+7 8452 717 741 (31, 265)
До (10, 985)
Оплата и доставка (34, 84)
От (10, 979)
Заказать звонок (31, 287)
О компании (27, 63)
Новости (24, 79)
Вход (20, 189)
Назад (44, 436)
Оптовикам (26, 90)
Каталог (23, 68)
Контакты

Action item: Retype the records above so that nothing differs from the original.

Exercise solution:
+7 8452 717 741 (31, 265)
До (10, 985)
Оплата и доставка (34, 84)
От (10, 979)
Заказать звонок (31, 287)
О компании (27, 63)
Новости (24, 79)
Вход (20, 189)
Назад (44, 436)
Оптовикам (26, 90)
Каталог (23, 68)
Контакты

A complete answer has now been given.